Mais cette réponse ne satisfaisait pas entièrement Bjault. « Ce que je voudrais savoir, c’est pourquoi ils retournent leur nef sens dessus dessous ? »

Pelio haussa encore une fois les épaules. « Par rapport à nous, les habitants du pôle Sud se tiennent sur la tête : personne ne peut téléporter une nef sans d’abord la retourner afin que sa quille soit dirigée dans le sens du lieu de destination. C’est la même chose dans notre cas, quoique vous n’ayez probablement pas remarqué les changements d’assiette, tant ils étaient faibles. »

L’absurdité apparente de cette explication se dissipa quand Ajao eut compris qu’elle découlait du principe de la conservation de l’énergie : si ce processus d’orientation n’avait pas été nécessaire, il eût été en fait possible de créer un mécanisme à mouvement perpétuel en téléportant alternativement un pendule entre les pôles nord et sud. Curieuse et intéressante particularité — mais il ne trouvait plus d’autre question à poser. Quant à Pelio, il semblait n’avoir plus rien à dire. En dépit de tous les hommes réunis sur le pont, le jeune homme était désespérément seul. Ajao poussa un soupir et regagna sa place.


Leur arrivée au pôle Nord fut aussi brutale qu’inattendue. Ils se retrouvèrent sans transition à la surface d’un nouveau lac, beaucoup plus étendu que les précédents. Le trafic y était particulièrement dense — comme si cette nappe d’eau eût constitué le point de jonction de plusieurs routes. Des entrepôts bâtis en glace se succédaient sur tout le pourtour du lac et certains étaient reliés entre eux par des passages couverts dont les toits dépassaient à peine d’un amoncellement de neige poudreuse que le vent chassait au-dessus de l’eau depuis la vaste plaine environnante. Si ces bâtisses trapues formaient le fameux palais dont ils avaient entendu parler, la surprise était de taille.
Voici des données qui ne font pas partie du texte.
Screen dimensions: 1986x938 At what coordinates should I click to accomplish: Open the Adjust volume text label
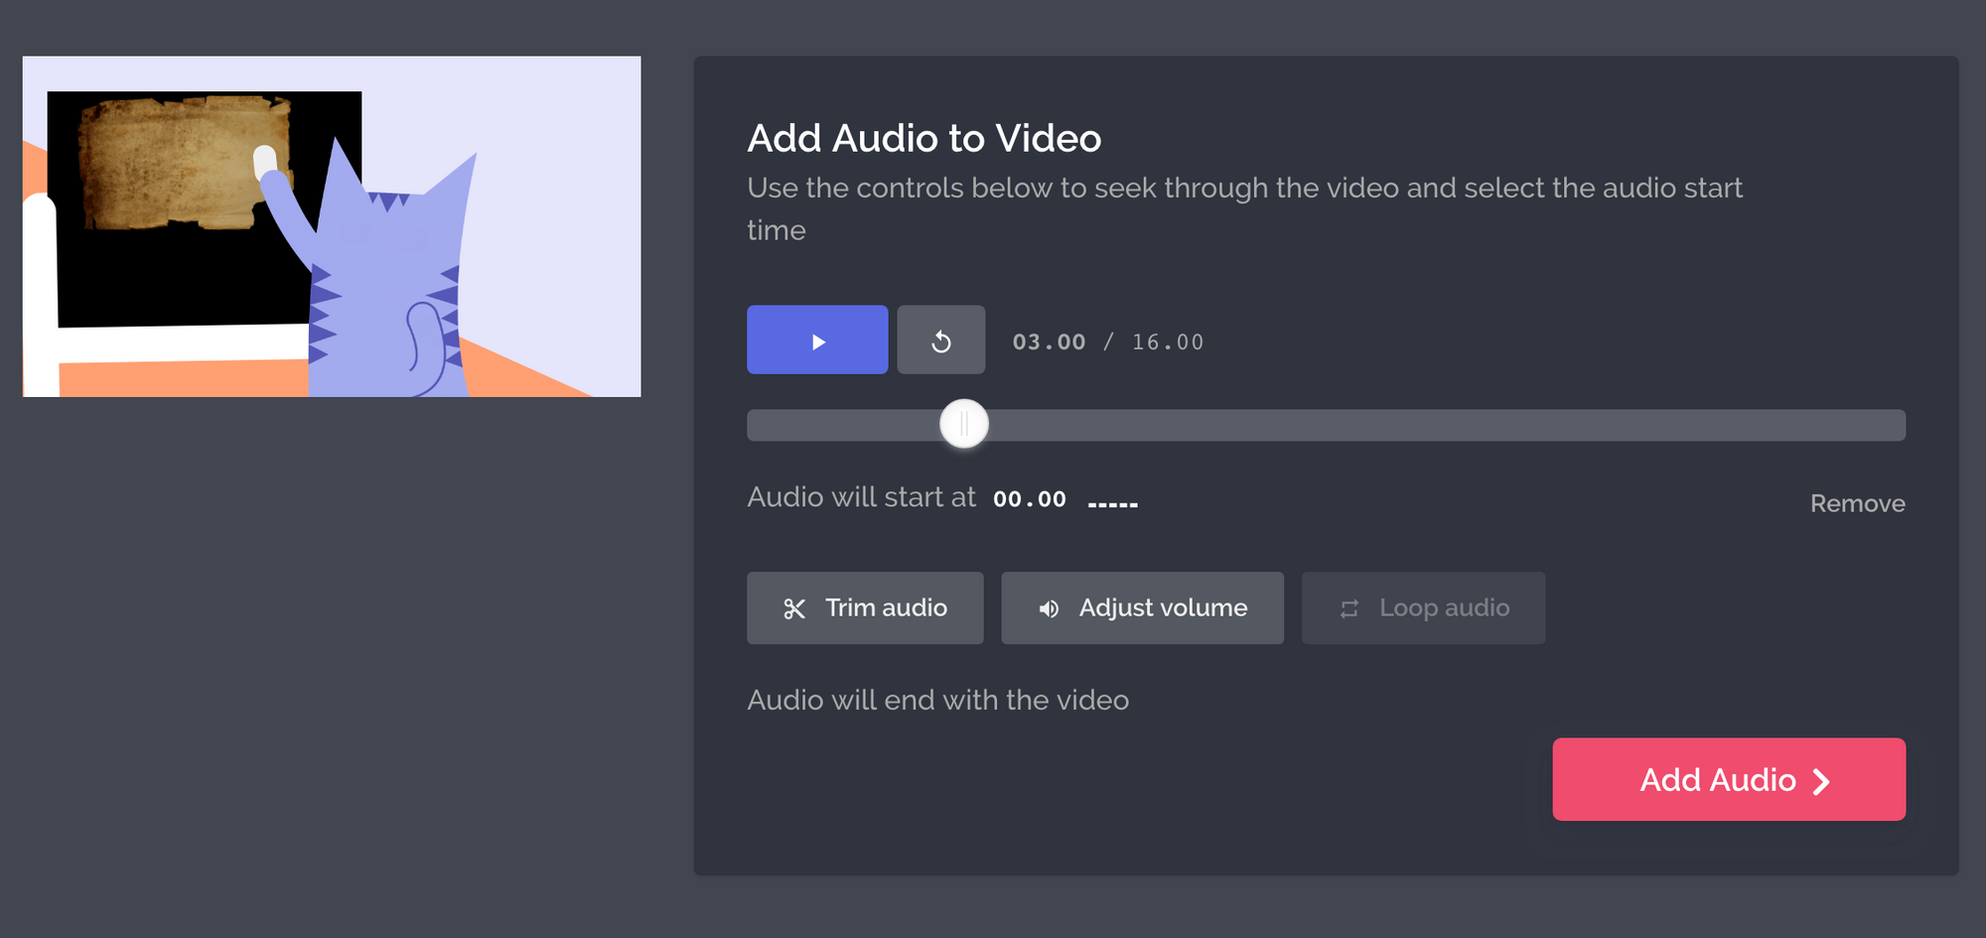coord(1163,607)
Mais Pelio tendit le doigt en direction de l’horizon. Ajao aperçut à une certaine distance une série de dômes aplatis et de tours tronquées qui jetaient un éclat bleuté sous la clarté lunaire. Çà et là, de minuscules orifices sombres rompaient la monotonie des courbes. Devant l’insistance polie mais obstinée d’Ajao, Pelio finit par leur expliquer de quoi il s’agissait. « Ce sont des fenêtres. Les tours de guet ont soixante mètres de hauteur. En un sens, le Palais des Neiges est encore mieux protégé que le Donjon de mon père, car il est entouré à chaque pôle par des centaines de kilomètres de banquise. Et les pèlerins indésirables qui seraient parvenus jusqu’ici seraient repérés du haut de ces tours longtemps avant qu’ils n’aient atteint le palais. »

Soixante mètres de hauteur, se répéta Bjault avec un certain saisissement. Un tel chiffre suggérait de nouvelles perspectives : il fallait connaître au moins les rudiments de la statique pour bâtir des édifices en glace à pareille échelle. Le palais, en effet, se distinguait radicalement des piètres abris en neige qu’ils avaient vus le long de la route.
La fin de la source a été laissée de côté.